The Austrian Association of Consumer Information (ACI) argues that the bank´s preclusion of negative interest rates for loan agreements is not admissible. On the contrary, negative interest rates can be possible according to the wording of existing loan agreements. Variable interest rates clauses that link interest rates to certain indicators and that can – in case of a negative performance of such indicator – potentially lead to a negative interest rate, is in line with the legislative model of a loan agreement and the typical intention of parties to a loan agreement. According to the ACI, the approach of the financial institutions for unilaterally creating a minimum threshold of loan interest rates by simply informing customers in writing, is unlawful. The ACI argues that a minimum threshold for interest rates without a correlating maximum threshold cannot be bindingly agreed upon in a loan agreement between a financial institution and a customer due to the rule of “two sidedness” contained in paragraph 6 abstract 1 clause 5 of the Austrian Consumer Protection Act.

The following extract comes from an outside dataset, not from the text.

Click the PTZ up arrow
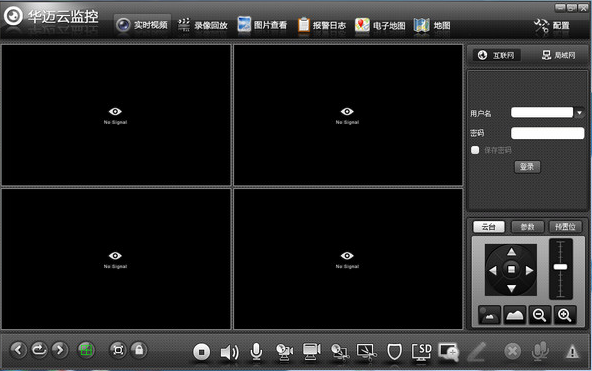The height and width of the screenshot is (371, 592). pos(511,252)
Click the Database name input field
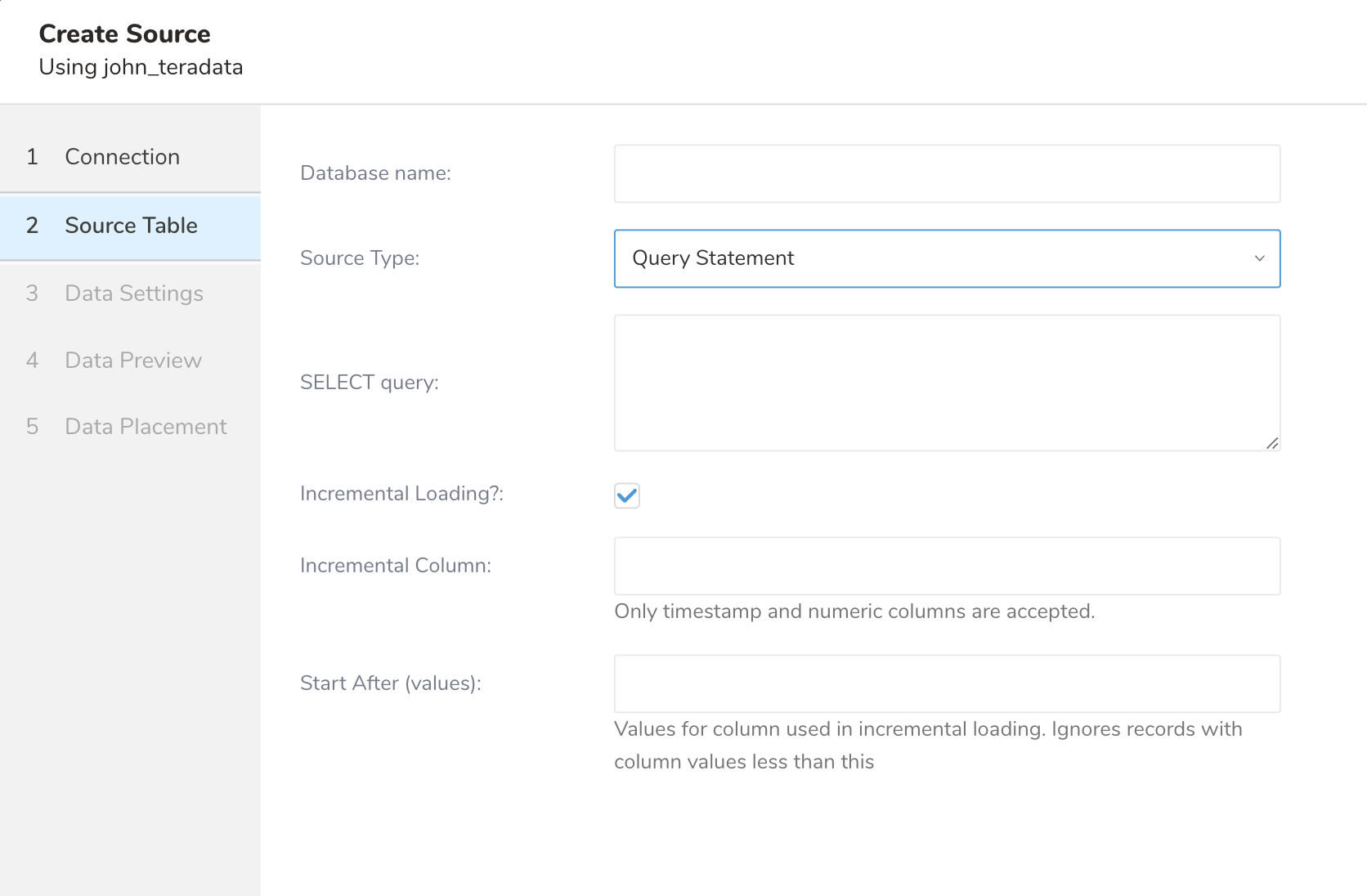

The interest rates of savings deposits have to be distinguished from loan agreements. A potential negative interest rate for saving deposits without explicit notice thereof by the financial institution would be unexpected and therefore unlawful according to § 864 of the Austrian Civil Code. However, financial institutions do not use their own money in order to facilitate loans, but rather refinance the funds. Thus, dealing differently with savings deposits interest rates and loan interest rates is justified.

Economic strategies of the financial institutions are not perceivable for debtors and hence legally irrelevant.

4. Court decisions

The ACI filed a collective action on behalf of the Austrian Ministry of Social Affairs against the unilateral amendments of the loan agreements by several financial institutions.

The courts of first instance (File number: 27 Cg 32/15x and 57 Cg 10/15v) followed the line of argumentation set forth by the ACI and decided that the financial institutions’ unilateral amendments of loan agreements is unlawful. Financial institutions shall credit and pay out negative interest to debtors if their variable interest rate falls below zero because of the performance of the benchmark interest rate.

The Court of Appeal did not deal with the factual matter at hand, and rejected the appeal on formal grounds (File number: 2 R 187/15g). The case, in which the interest rate falls below 0 % and financial institutions do not credit negative interest to their debtors has not occured as of yet. These notifications from financial institutions does not constitute a unilateral amendment of contracts but a heads-up of the financial institutions to the debtors as to their intentions once the potential scenario becomes a reality. Therefore, the ACI could not legitimately file an action.

All court decisions are not yet legally binding. It remains to be seen how the Austrian Supreme Court will rule in the matter of negative interest. Due to the immense importance and cost intensity for financial institutions, the matter of negative interest will occupy the courts for a long period of time.